With all that said, with what we have been learning about different props lately, I'm not so sure it is worth giving up LSA options for the IFA prop. We are seeing some pretty good performance from some of the props being used. Especially the Prince and the Sensenich lately. When we start seeing 116 mph top speed from 912ULS Highlanders, while still having 1300 fpm climb rates, I think those blades might be even more efficient than the IVO's? And even though the IVO IFA can be adjusted, I'm not so sure it would be worth giving up on LSA, or adding the complexity of an IFA?

Mark, can you tell us how that Highlander you fly with the IVO medium ground adjustable performs? I know Howard loved that prop on floats, so I'm guessing it should do well even without the IFA option installed when on wheels.

Re: Sensenich Flight Test Report

PostPosted: Mon Feb 16, 2015 7:55 pm
by Jack L
What do you guys mean by giving up LSA options?

With regard to airspeed and propellers, our pitot static systems are not calibrated so be careful not to put too much creedance in IAS. The IAS on all of our aircraft will vary.

Jack

Re: Sensenich Flight Test Report

PostPosted: Mon Feb 16, 2015 9:31 pm
by FlyerChief
Hi Jack,
I'm sure they meant to say that the in-flight adjustable prop is not allowed under LSA rules, just like advanced ultralights in Canada. Their planes would have to be registered as experimental to use an IFA prop as do ours under the amateur-built rules.
Dan

Re: Sensenich Flight Test Report

PostPosted: Tue Feb 17, 2015 11:50 am
by av8rps
Jack L wrote:What do you guys mean by giving up LSA options?

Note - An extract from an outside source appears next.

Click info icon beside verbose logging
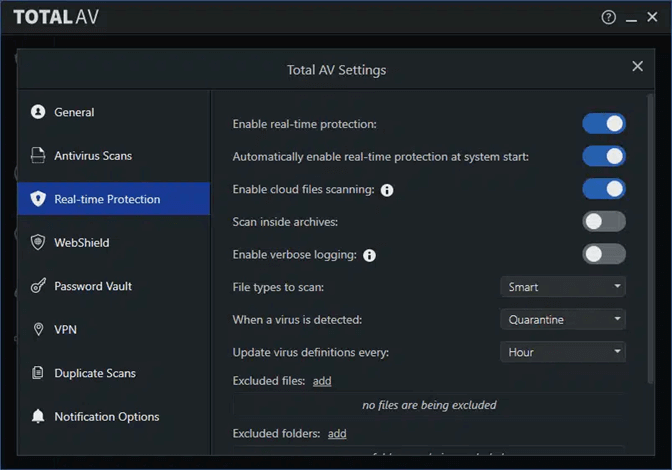This screenshot has height=470, width=672. (x=369, y=255)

With regard to airspeed and propellers, our pitot static systems are not calibrated so be careful not to put too much creedance in IAS. The IAS on all of our aircraft will vary.

Jack


Yes, I do realize that our IAS numbers can be all over the place with these homebuilt airplanes. But if it is even close to accurate, we have come a long ways with these Highlanders. I did verify my Highlander at 108 mph at 5450 rpm with a 912uls using an open tube landing gear with 8.50 tires and a sensenich 2 blade set more for climb than cruise. So I don't think it would be that hard to get another 8 mph. But I haven't tried that yet. But maybe I'm a bit too optimistic...

It wasn't that long ago that we had people on this forum talking about getting past 85 and 90 mph. But now we are getting much higher numbers that turn these fun airplanes into fun little traveling machines. Andn in my opinion, the combination of more efficient props and a little streamlining here and there seems to be the core to that success.